Extrait du texte:
Elle subit plusieurs brimades depuis tout ce temps mais il y a quelques temps ça a empiré avec la venu d'un nouveau supérieur hiérarchique. En effet celui-ci passe son temps à la rabaisser et à la convoqué a des réunions pour tout et n'importe quoi, de plus il refuse de lui donner des équipements pour la sécurité de son travail. Cela constitue clairement un harcèlement moral,portant atteinte à sa dignité car on l'oblige à nettoyer des murs remplis de matières fécales en revanche on refuse de lui payer un vaccin lui évitant une infection en présence de ces extrements.J'ajoute encore qu'elle a bien évidemment peur de porter plainte à cause des représailles. Vers quelles institutions doit-elle se tourner pour cesser enfin ces comportements plus qu'inacceptable?
Merci pour votre réponse

4 Publié par Visiteur
01/08/2016 14:58

Bonjour,
Je suis un homme et depuis plus de 2 ans j'ai une collègue qui de manière délibérée, refuse de me dire bonjour, refuse d'aller dans mon bureau (de 3 personnes) pour le travail quand j'y suis, refuse toute continuité de service quant à la reprise de dossiers desquels je serais à l'origine mais ne pourrais poursuivre (absence congés, maladie, etc...) Plusieurs personnes ont été témoins de la volonté délibérée de ne pas dire bonjour en entrant dans le bureau, d'ignorer nettement ma présence, et de volontairement esquiver tout sujet me concernant. Peut on parler de harcèlement moral ? (A noter que je travaille dans l'administration d'état)
Je vous remercie

5 Publié par Maitre Anthony Bem
01/08/2016 17:25

Bonjour Dark ,

Je crains qu'aucun harcèlement moral ne puisse valablement être invoqué dans votre cas eu égard aux seuls refus de votre collègue de vous dire bonjour, d'aller dans votre bureau, ou de reprendre des dossiers de travail.

Consigne: Recopiez en entier l'extrait ci-dessus sur le harcèlement moral au travail, sans rien y changer.

Documents fournis:
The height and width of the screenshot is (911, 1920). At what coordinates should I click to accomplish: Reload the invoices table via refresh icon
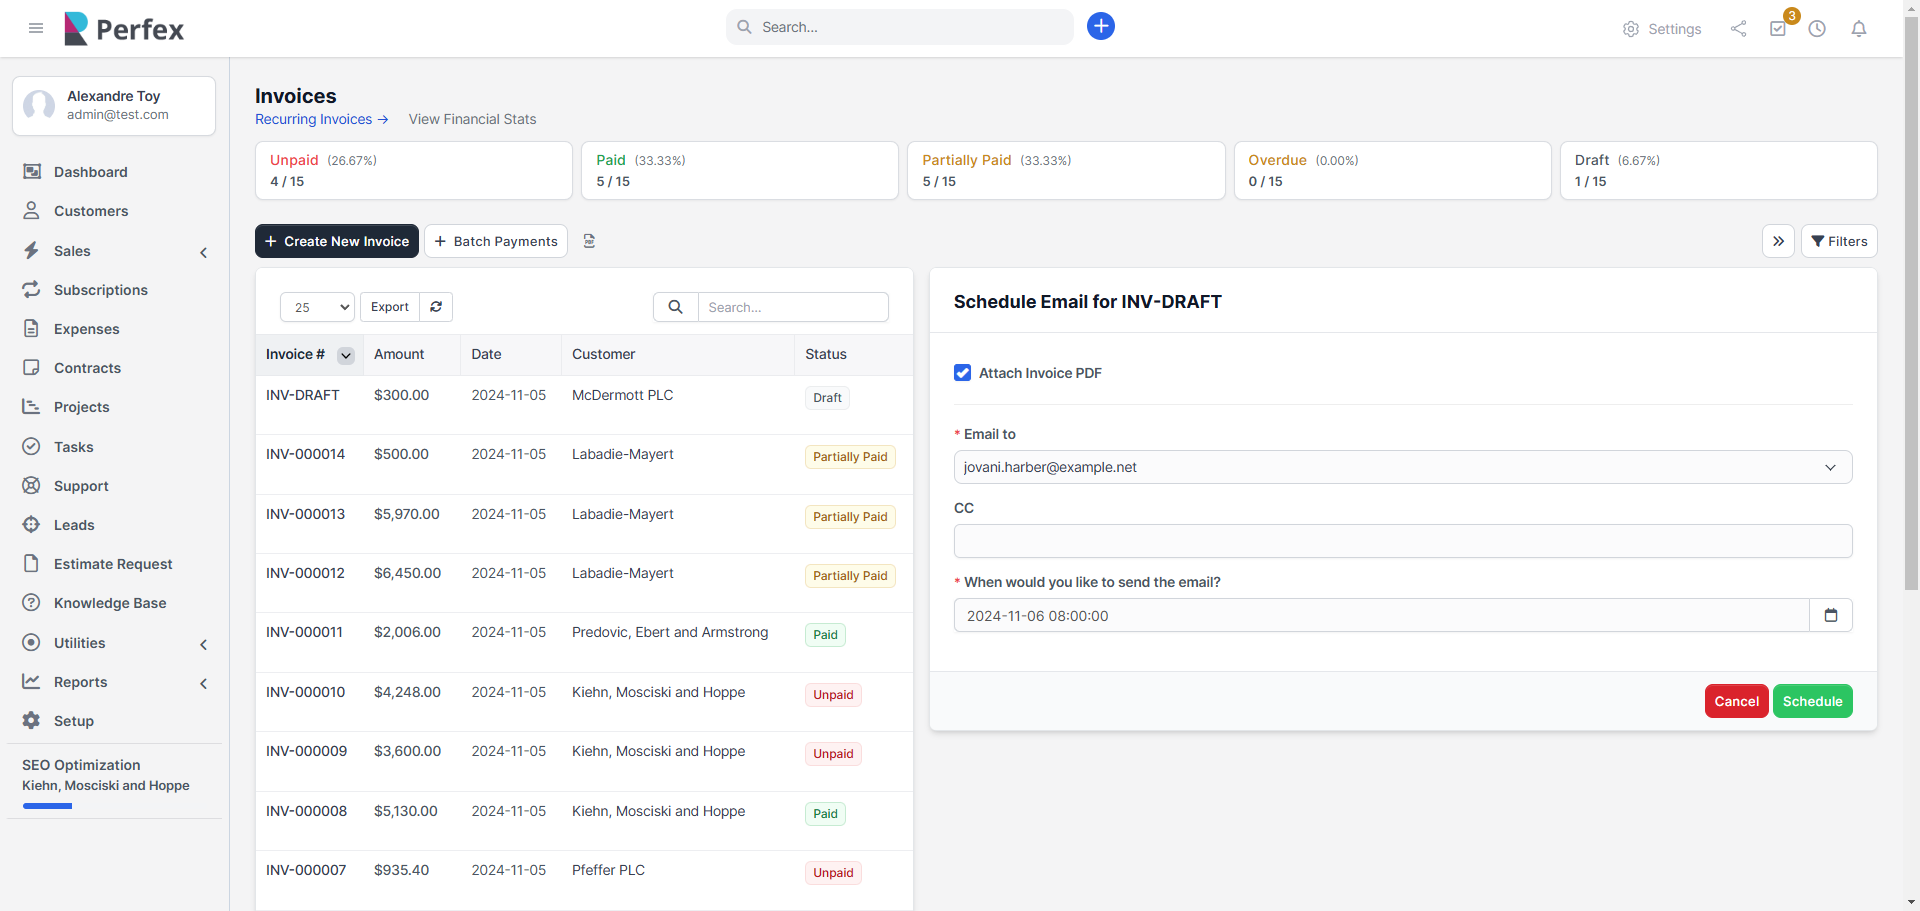click(x=436, y=307)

Votre réponse:
Elle subit plusieurs brimades depuis tout ce temps mais il y a quelques temps ça a empiré avec la venu d'un nouveau supérieur hiérarchique. En effet celui-ci passe son temps à la rabaisser et à la convoqué a des réunions pour tout et n'importe quoi, de plus il refuse de lui donner des équipements pour la sécurité de son travail. Cela constitue clairement un harcèlement moral,portant atteinte à sa dignité car on l'oblige à nettoyer des murs remplis de matières fécales en revanche on refuse de lui payer un vaccin lui évitant une infection en présence de ces extrements.J'ajoute encore qu'elle a bien évidemment peur de porter plainte à cause des représailles. Vers quelles institutions doit-elle se tourner pour cesser enfin ces comportements plus qu'inacceptable?
Merci pour votre réponse

4 Publié par Visiteur
01/08/2016 14:58

Bonjour,
Je suis un homme et depuis plus de 2 ans j'ai une collègue qui de manière délibérée, refuse de me dire bonjour, refuse d'aller dans mon bureau (de 3 personnes) pour le travail quand j'y suis, refuse toute continuité de service quant à la reprise de dossiers desquels je serais à l'origine mais ne pourrais poursuivre (absence congés, maladie, etc...) Plusieurs personnes ont été témoins de la volonté délibérée de ne pas dire bonjour en entrant dans le bureau, d'ignorer nettement ma présence, et de volontairement esquiver tout sujet me concernant. Peut on parler de harcèlement moral ? (A noter que je travaille dans l'administration d'état)
Je vous remercie

5 Publié par Maitre Anthony Bem
01/08/2016 17:25

Bonjour Dark ,

Je crains qu'aucun harcèlement moral ne puisse valablement être invoqué dans votre cas eu égard aux seuls refus de votre collègue de vous dire bonjour, d'aller dans votre bureau, ou de reprendre des dossiers de travail.